SOURCE RECORDS
BEGIN

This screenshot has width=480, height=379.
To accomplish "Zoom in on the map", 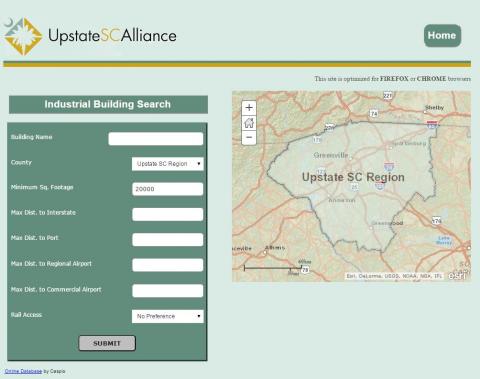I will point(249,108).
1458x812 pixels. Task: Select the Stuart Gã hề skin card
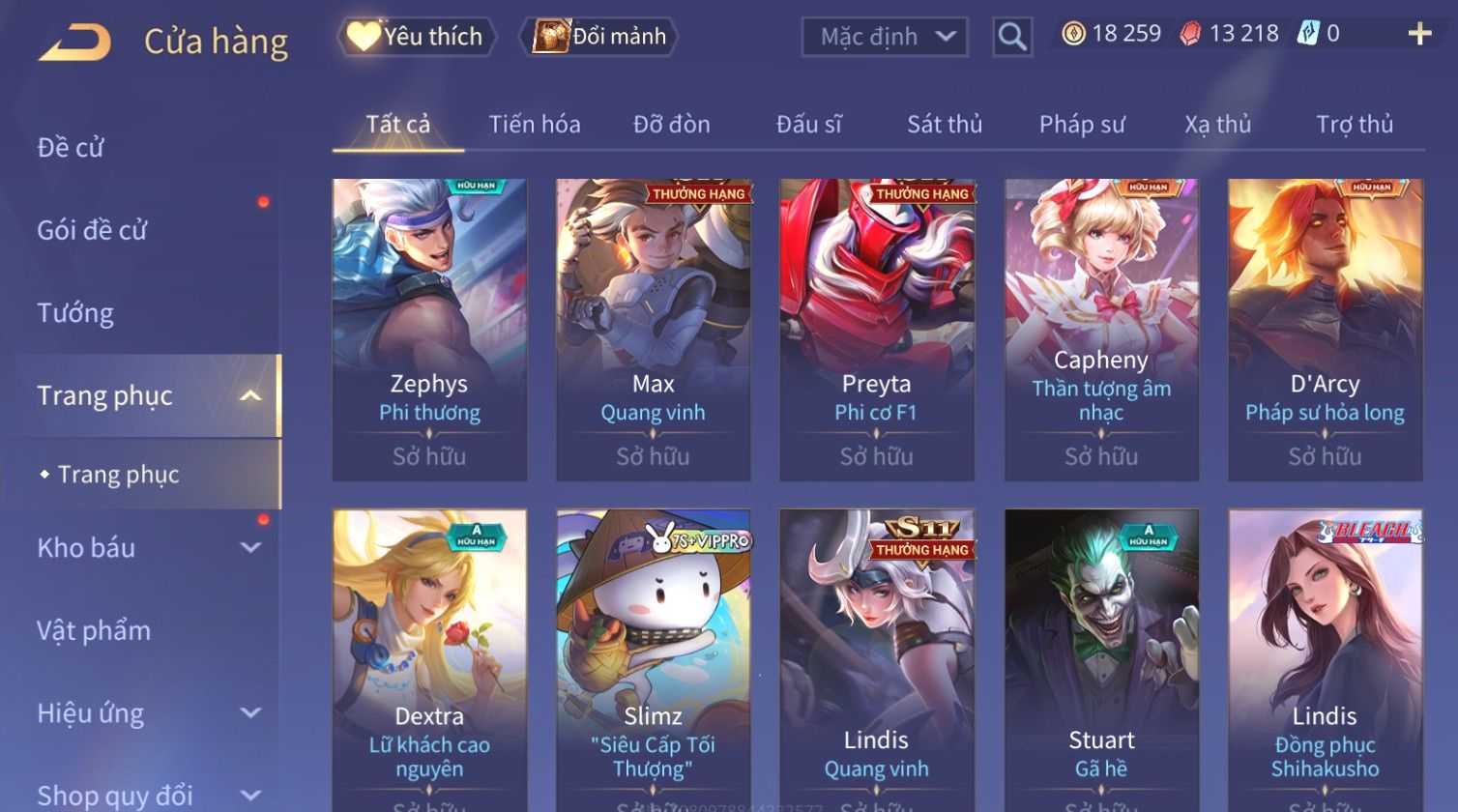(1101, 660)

END
BEGIN

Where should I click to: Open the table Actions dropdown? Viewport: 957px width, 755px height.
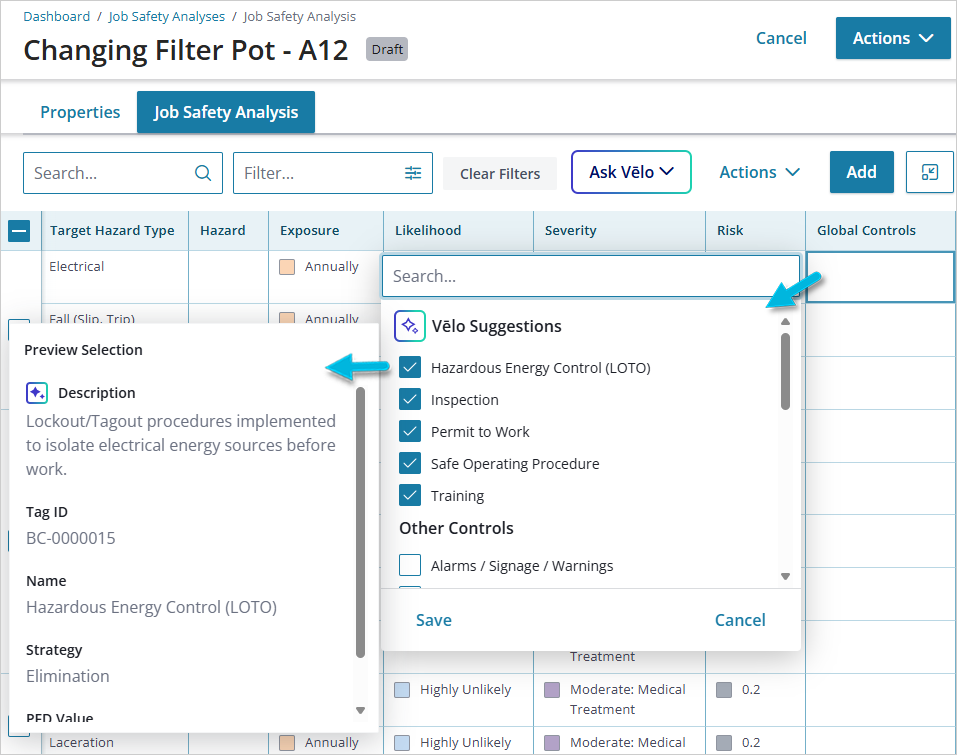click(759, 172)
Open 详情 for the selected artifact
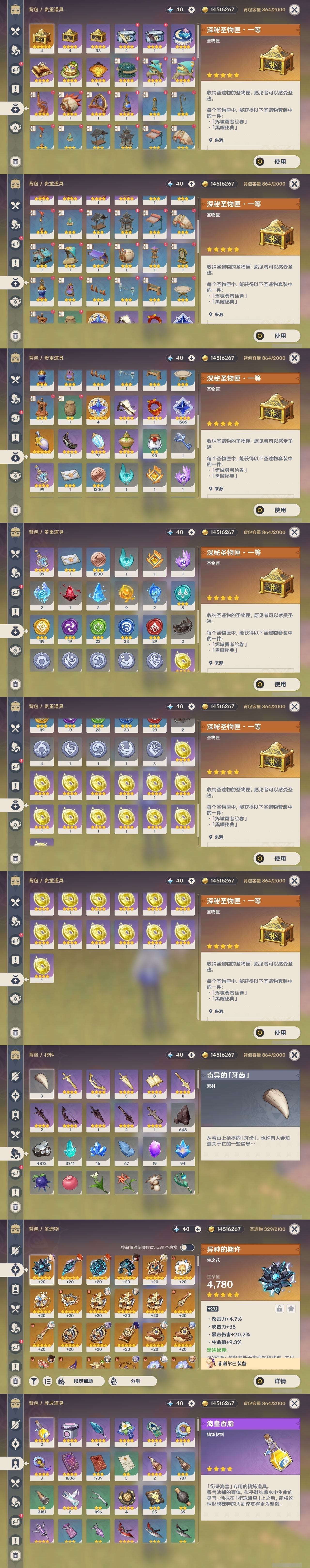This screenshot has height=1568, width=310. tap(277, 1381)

END
BEGIN

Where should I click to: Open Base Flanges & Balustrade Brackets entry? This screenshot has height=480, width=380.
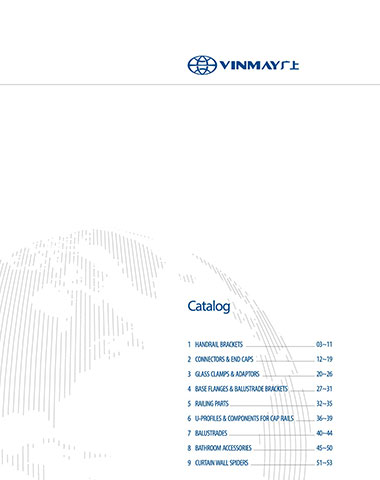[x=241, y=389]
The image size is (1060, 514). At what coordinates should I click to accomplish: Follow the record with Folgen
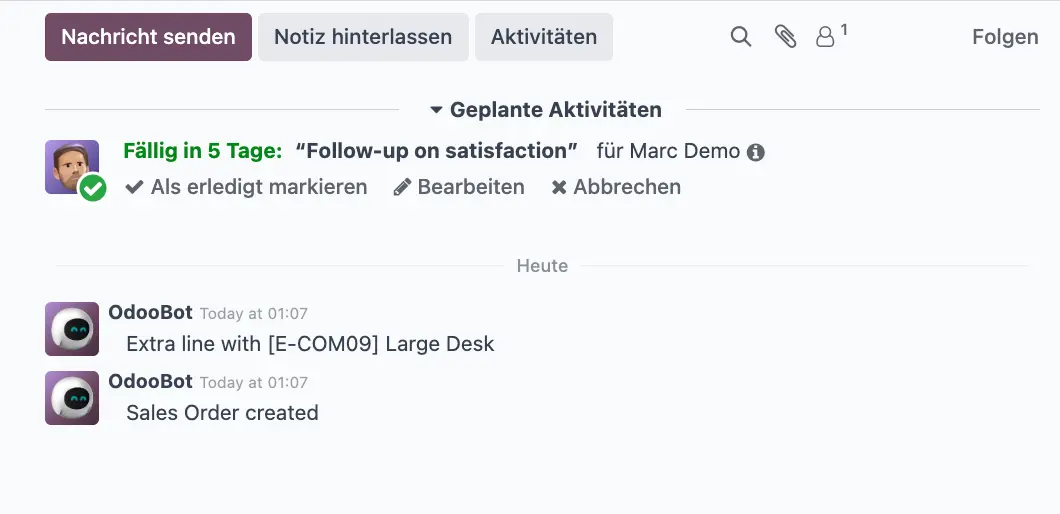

END

TASK STATEMENT
Copy exactly the part of the material above that opens with the line containing "Where should I click to: Open Base" and closes with the line containing "The image size", ends included. Drop the images.

PROBLEM SOLUTION
Where should I click to: Open Base Flanges & Balustrade Brackets entry? This screenshot has height=480, width=380.
[x=241, y=389]
The image size is (1060, 514). At what coordinates should I click to accomplish: Follow the record with Folgen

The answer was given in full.